Writing Global Surveys for Success, Not Failure

Interesting title, don’t you think?

Most companies that take on writing global surveys have failed at it.  Some of them did it once and the never again.  Others are still doing it wrong but since the results they get are what they want, they won’t change for fear of actually finding what their customers think of them.

This is a touchy topic since it is very easy to fall into stereotypes and make generalizations about entire countries or regions, and end up looking like a bigot.  Which, I am not.  Thus, I am not going to point to any specific country or region around the world and say “these people do this” or “those people don’t understand that”.  Instead I am going to point at the more general problems and trends, and we can later work together if you are interested in a specific country or region.

Four key things to remember when doing global surveys:

1. Some people are polite.  Some cultures are too polite to really tell you what you want to know.  The best you will get is a polite response saying things are fine, when they are not.  This means you will learn to write the questions in different ways for those groups, and you will use different scales.  I know of at least one case where a client of mine with a 90% satisfaction score had an attrition ration in excess of 26%!  How did we solve it?  We figured out what questions to ask and what were the best scales to find out what customers really meant.  Trial and error works great in these situations.

2. Some people are brutal.  On the other hand, some people are brutal.  You ask for feedback? no problem, you stink and your product is so bad it hurts me to use it… just like everybody else and all their products!  The key in this situation is to put things in proper perspective.  Sure, the brutal criticism may, just may, be well warranted – but chances are that everybody is getting similar feedback.  So, take the time to put it into perspective.  Try to benchmark your performance against your competitors or even your partners.  Work with a local service provider that can help you understand how your ratings rank in comparison, and work to improve your processes and products, not your scores so much.

3. Languages are all different, literal translations are bad.  Asking someone if they are satisfied with the bad behavior they received from the last interaction is not a good question to lead off a survey.  Alas, I have seen it.  When you construct questions in one language, literal translations sometimes change the meaning of the question in a different language.  The more diverse the languages and differing their grammars and syntax rules, the worse it is.  Do it right, craft new questions with similar meaning in different questions.  However, they don’t have to ranked or rated the same way, nor be the exact same question – why?  See point 4.

4. Reporting should be detailed, not generalized.

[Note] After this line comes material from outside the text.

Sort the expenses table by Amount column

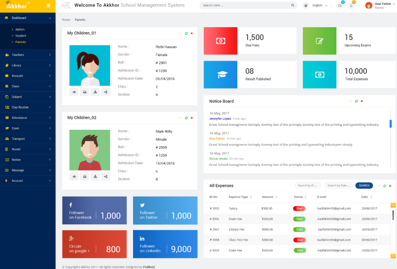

Here is the biggest thing about doing global surveys, which I hope you gather from what i said before: each survey should target specifics for each region or country, and as such should be reported separately.  So, even if you use the same questions and scales, do not mix the results of two different locales in the reporting.  Let me say it again – do not mix results.  You probably already knew that, or probably figured out from the earlier points I made – so I won’t preach it again.  OK, just one more time – don’t mix results from different places.  Why? two words: skewed results.

Bottom Line: write your surveys for each region or country in the region or country, using local resources.  Don’t cross-tabulate as scores don’t mean the same in different parts of this world. And make sure you report for each region or country, not across all of them in a single, global score.

Need more? Got something to add?  That is what comments are for… feel free to let me know what you think.